Kim was the first to discover a network floating freely above internal organs such as the heart [17]. He suggested the following peculiar characteristic of the network system (the primo vascular system): it contained some flowing DNA that was different from nuclei DNA and extracellular DNA (eDNA). Thus, the strong basophilic matrix that we observed could be interpreted as supporting his eDNA concept. In a previous work, we were able to demonstrate the existence of eDNA in the PVS above the pia mater of the rat brain [23], and recently, we were able to detect DNA signals in primo vessels floating in the lymphatic vessels of rabbits [24]. Therefore, one of authors, Lee BC, presented a hypothesis for an overall feature of the PVS; that is, the PVS is an eDNA circulation system for the acupuncture meridian system [25, 26].

Another interestingly finding is the existence of mast cells in PNs. Recently, the importance of mast cells emerged after reports that mast cells contained renin and stem-cell-related factors [1, 20, 27, 28]. This research shows the importance of mast cells in terms of renin-containing cells because renin has been considered to be a key blood-pressure-modulating hormone and because the newly found network is located under the pericardial space of the rat heart [22, 29]. Recently, cardiologists have paid attention to the existence of mast cells in connective tissues inside the heart as renin is mainly found only in the kidney as a renin-angiotensin system [21]. However, the PNs in the newly found network contained several mast cells, some of which were observed to be degranulating into not only the pericardial space but also the epicardium of the rat heart. Thus, our data on mast cells suggest that the primo network above the epicardium of the rat heart may have a role in modulating blood pressure directly.
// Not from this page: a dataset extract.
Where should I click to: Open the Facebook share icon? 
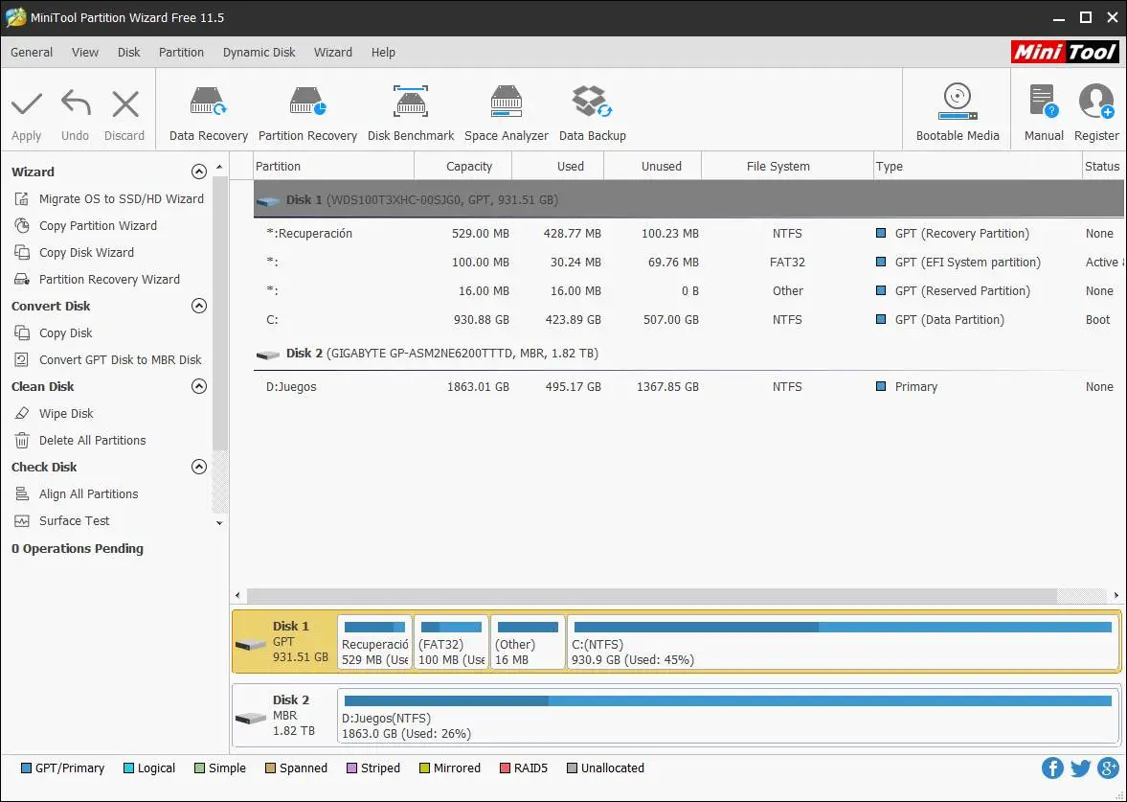[1052, 768]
On the other hand, acupuncture points have been reported to consist of more mast cells than nonacupuncture points. This finding encouraged oriental medical doctors to connect mast cells to the function of acupuncture. Many clinical and research data reported that the stimulation of acupuncture points modulated blood pressure [30]. All of the above data and ideas imply that newly found PVS above the heart plays a role in transmitting certain signals to modulate blood pressure.
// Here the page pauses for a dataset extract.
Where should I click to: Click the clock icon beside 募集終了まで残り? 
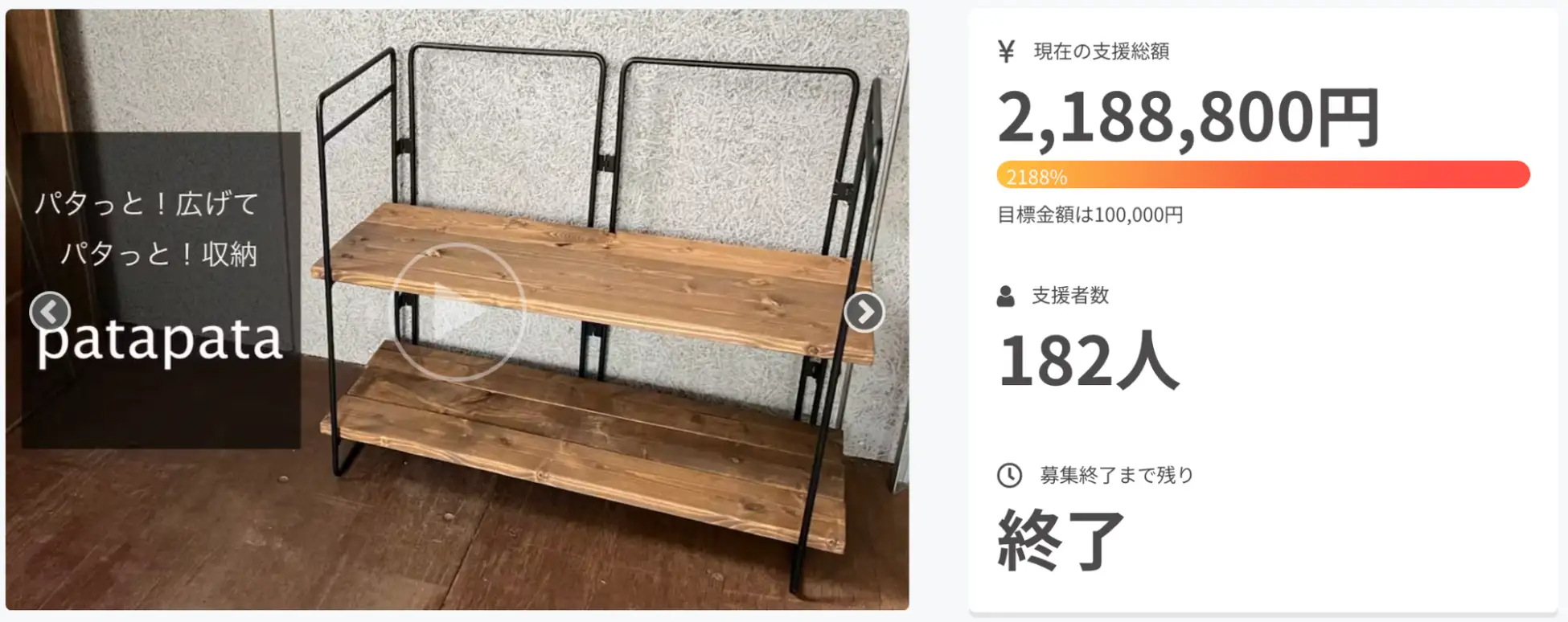click(1009, 475)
During examination of TEM images, we noticed that the PN had sinus-containing cells; moreover, the PN connected with the PV clearly showed high-electron-density microvesicles aligned in the lumen structure along adjacent cells. Noticeably, these microvesicles in the PN and the PV share characteristics similar to those of general endothelial cells in terms of the TEM image. Based on our analysis of the TEM images, we temporarily conjecture that the PVS found above the heart may be endothelial cells with fluid channels. Precisely, we examined the microvesicles found in the PV and found them to be very similar to neuroendocrine microvesicles in terms of high electron density, size, and overall morphology [31]. This conjecture comes from Bonghan theory [17], our previous hormone analysis [32], and the characteristics of Cr-Hx staining, which was used to visualize the PVS [33].
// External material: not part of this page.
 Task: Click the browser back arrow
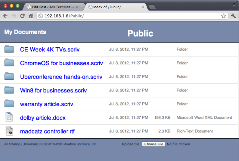pos(5,16)
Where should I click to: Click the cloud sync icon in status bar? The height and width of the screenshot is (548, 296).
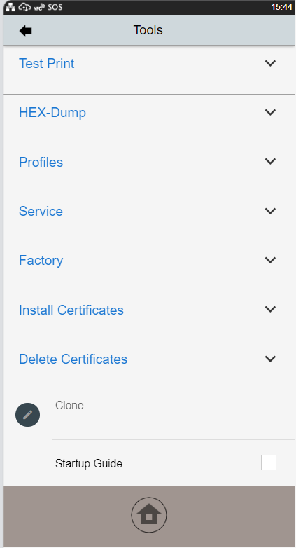tap(24, 6)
Thus, given these TEM data, we paid attention to Bonghan theory that the PVS functions as a hormone-transporting channel. The data presented here and in previous works provide evidence that supports Bonghan Kim's first insistence that the PVS plays a role in transporting hormones independently from the blood stream. As Bonghan Kim considered the PVS to be an anatomical acupuncture meridian system, our findings, as well as those of others, should encourage both western cardiologists and oriental medical doctors to investigate the PVS above the heart in terms of both cardiology and a heart-related meridian system.